Driving home, we decided that the session had been helpful. We felt refreshed, and we had a new and profound respect for our children. In fact, we kept glancing at them—grinning happily in the back seat—and wondering, Who are you?!

I’ve always been interested in spiritual questions and spiritual quests, so for anyone who’s known me a long time, my off-trail adventures from Western medicine are no great surprise (I was accepted at Princeton Theological Seminary many years ago but did not attend). But because of my children, I’ve also been thrust into the scientific world, and I’ve been wrestling within these two very different spheres ever since.

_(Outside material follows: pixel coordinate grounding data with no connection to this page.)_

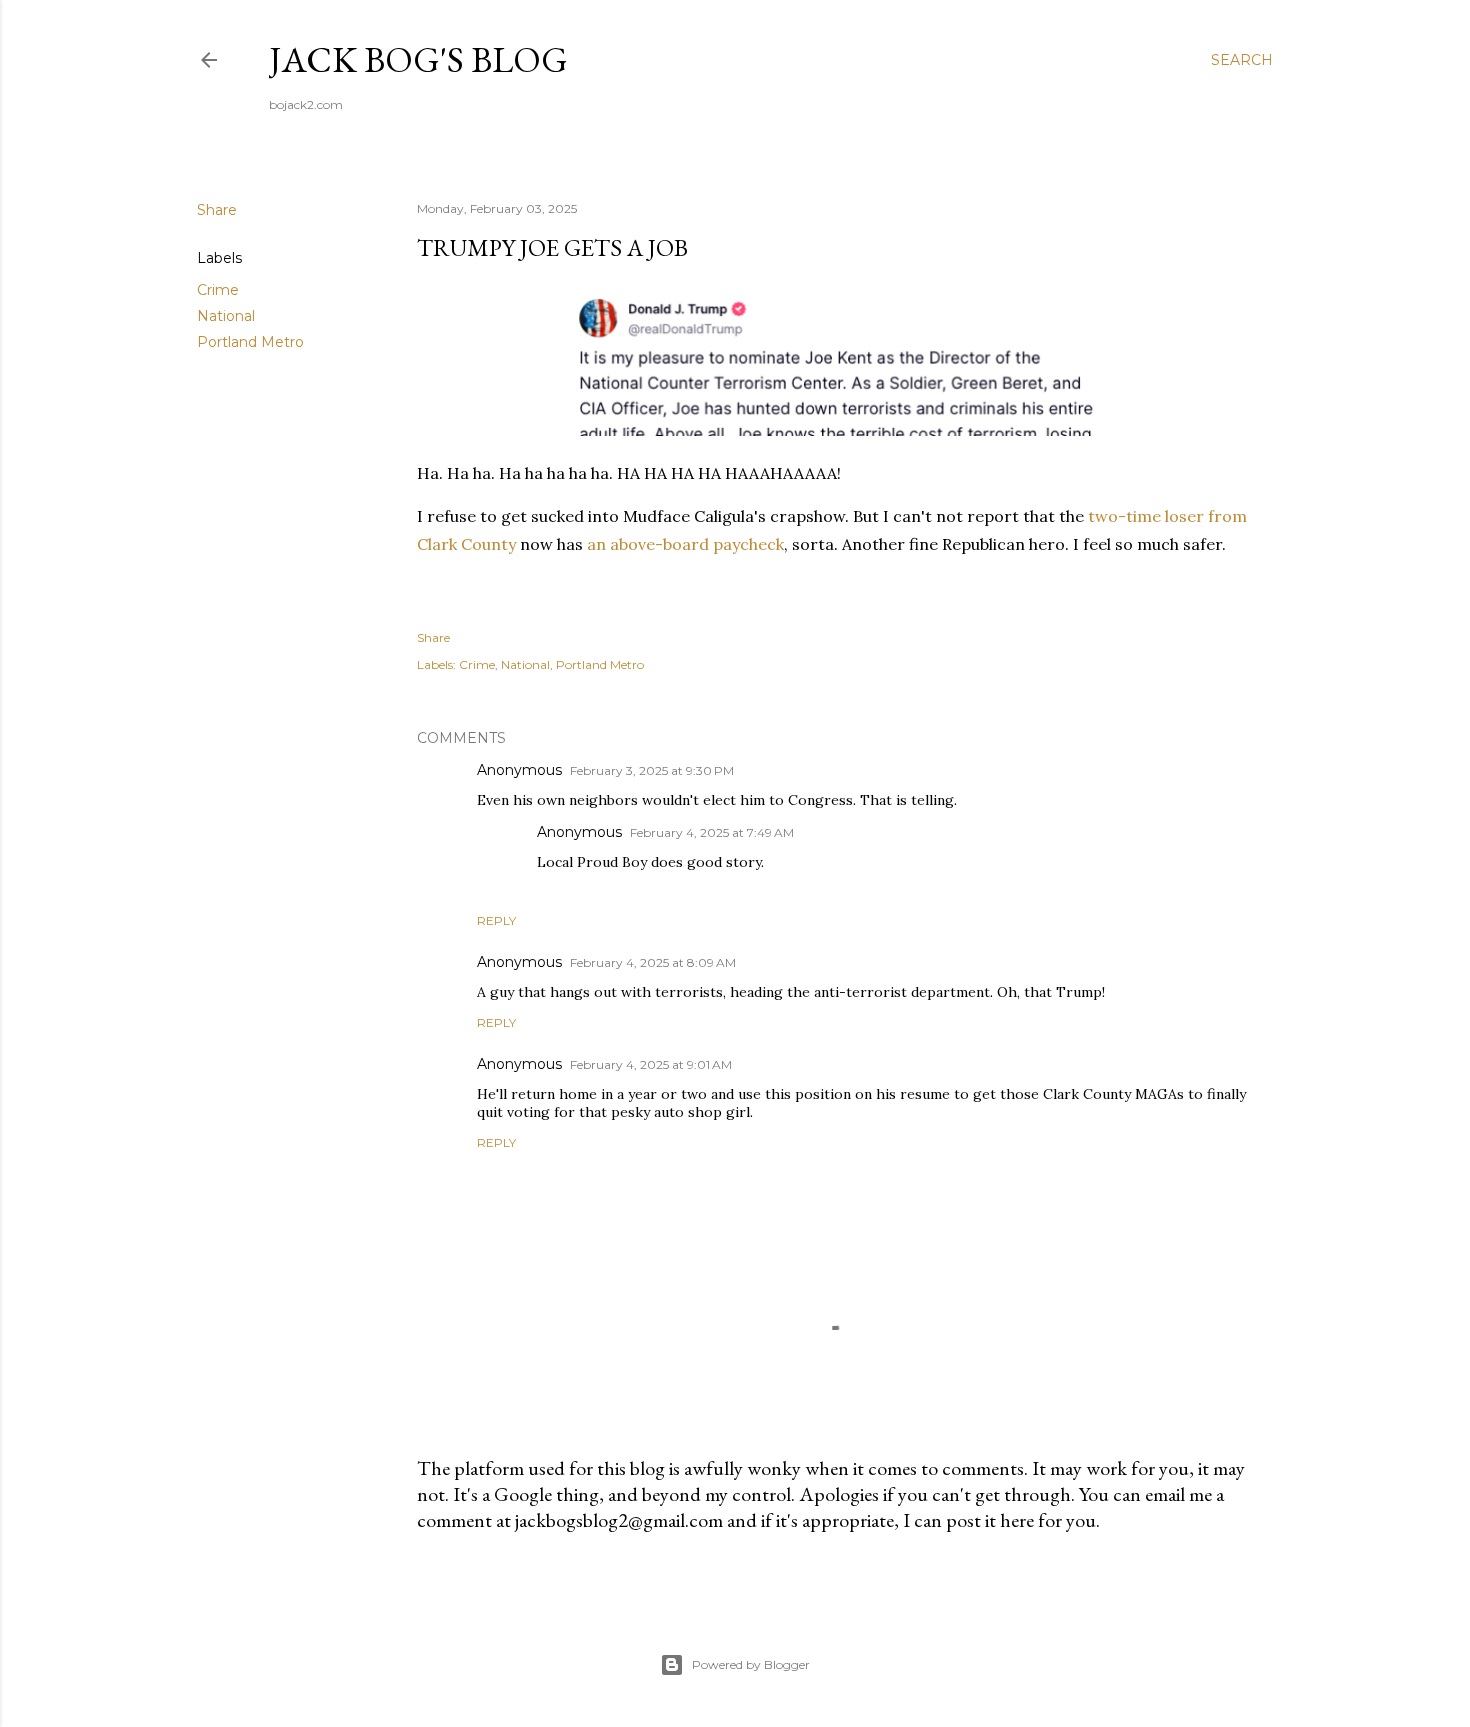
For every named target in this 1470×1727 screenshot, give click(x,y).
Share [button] (217, 210)
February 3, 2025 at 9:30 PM (652, 770)
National (226, 316)
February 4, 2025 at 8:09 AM (653, 962)
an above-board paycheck (685, 544)
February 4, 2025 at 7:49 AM (712, 832)
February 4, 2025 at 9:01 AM (651, 1064)
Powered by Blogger (751, 1664)
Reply (496, 920)
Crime (218, 290)
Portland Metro (250, 342)
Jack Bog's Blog (418, 59)
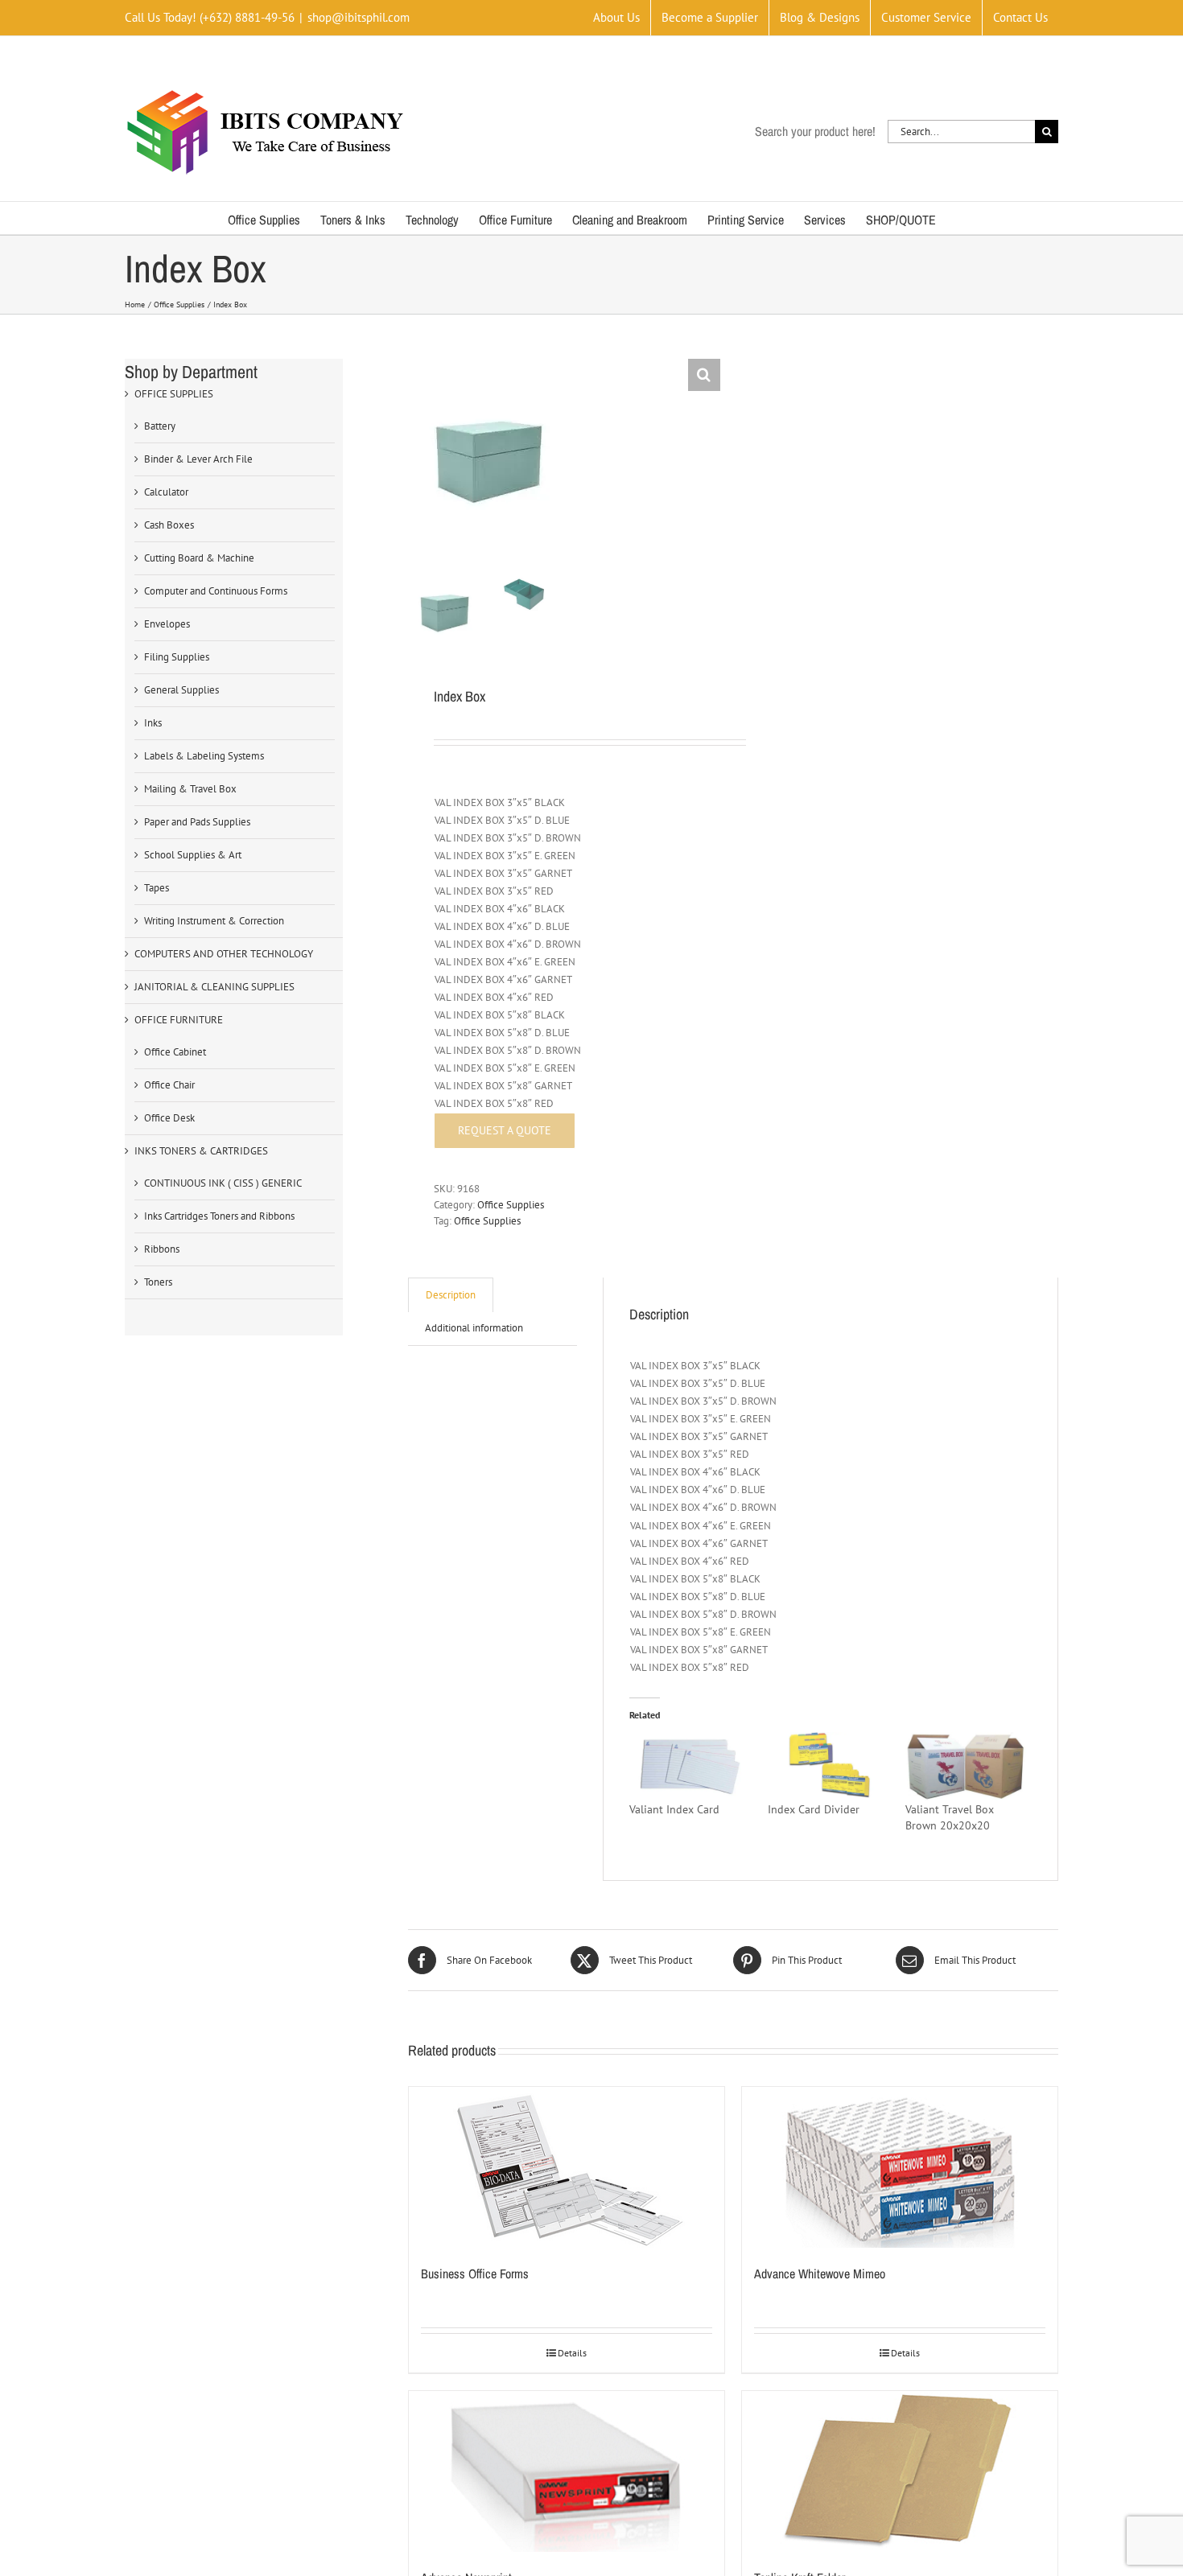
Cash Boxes (169, 525)
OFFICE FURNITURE (178, 1020)
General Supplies (181, 690)
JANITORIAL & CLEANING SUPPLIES (214, 987)
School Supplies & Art (192, 855)
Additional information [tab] (474, 1328)
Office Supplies (510, 1205)
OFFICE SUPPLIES (173, 394)
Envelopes (167, 624)
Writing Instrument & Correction (214, 921)
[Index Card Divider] (828, 1766)
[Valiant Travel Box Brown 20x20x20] (966, 1766)
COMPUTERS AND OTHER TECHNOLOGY (223, 954)
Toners (158, 1282)
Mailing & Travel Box (190, 789)
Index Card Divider (813, 1809)
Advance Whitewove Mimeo (819, 2273)
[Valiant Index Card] (690, 1766)
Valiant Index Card (674, 1809)
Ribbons (161, 1249)
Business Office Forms (475, 2273)
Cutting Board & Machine (199, 558)
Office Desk (169, 1118)
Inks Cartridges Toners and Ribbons (219, 1216)
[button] (704, 375)
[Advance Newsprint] (566, 2471)
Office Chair (169, 1085)
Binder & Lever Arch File (198, 459)
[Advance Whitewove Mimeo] (899, 2167)
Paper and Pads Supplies (197, 822)
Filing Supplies (176, 657)
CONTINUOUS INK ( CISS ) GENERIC (223, 1183)
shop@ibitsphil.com (358, 17)
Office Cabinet (175, 1052)
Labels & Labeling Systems (204, 756)
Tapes (156, 888)
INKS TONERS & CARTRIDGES (201, 1151)
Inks (153, 723)
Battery (159, 426)
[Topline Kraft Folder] (899, 2471)
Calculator (166, 492)
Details (572, 2353)
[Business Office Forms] (566, 2167)
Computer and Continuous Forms (215, 591)
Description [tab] (451, 1295)
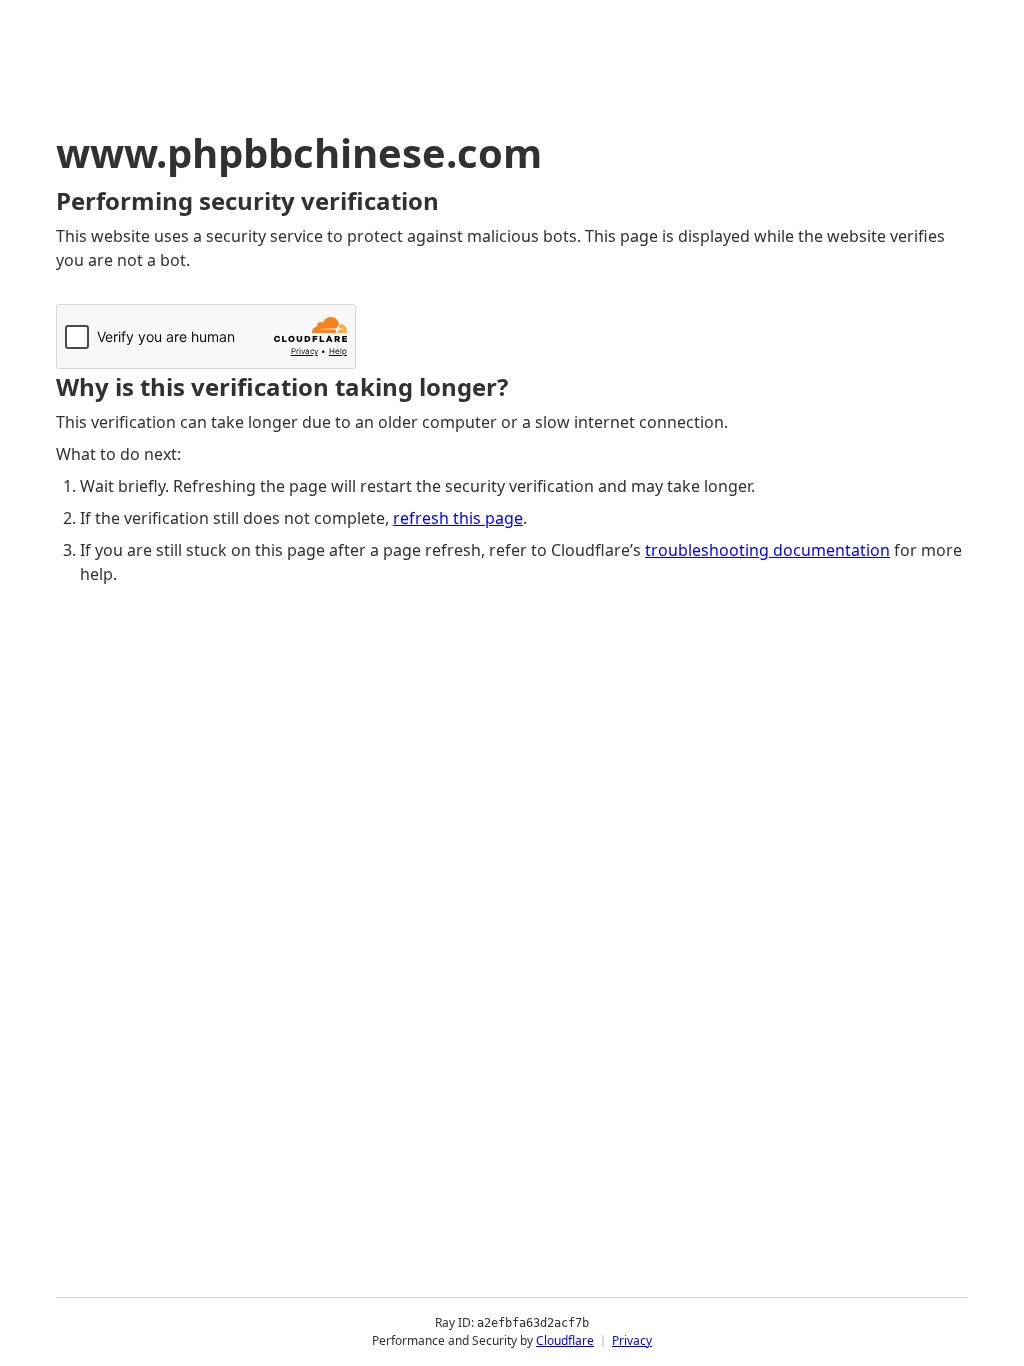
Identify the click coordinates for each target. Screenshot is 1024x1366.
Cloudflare (565, 1340)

I should say that I still believe in the scientific method. I still think a person should carefully, thoughtfully research how to approach a symptom, an illness, a syndrome. But I’m glad our family tried other avenues. None of us is as simple as a collection of cells. Scientists still can’t really tell us what consciousness is or where it’s located. There is a great deal we don’t understand. Maybe science will, over time, be able to prove why what we did worked. Or maybe not.

My son Aidan had less than a one percent chance of even surviving after his two rounds on ECMO (extracorporeal membrane oxygenation)—so what does one do with that? Some might call it a Miracle. A good friend’s father called it Love (he implied that Lisa and my love saved the baby, but I have some doubts about that). The doctors, I can tell you, were floored and didn’t know what to say or what to call it.

So, for the purposes of this essay, I’ve picked a neutral word: Mystery. Maybe we can all hold on to that.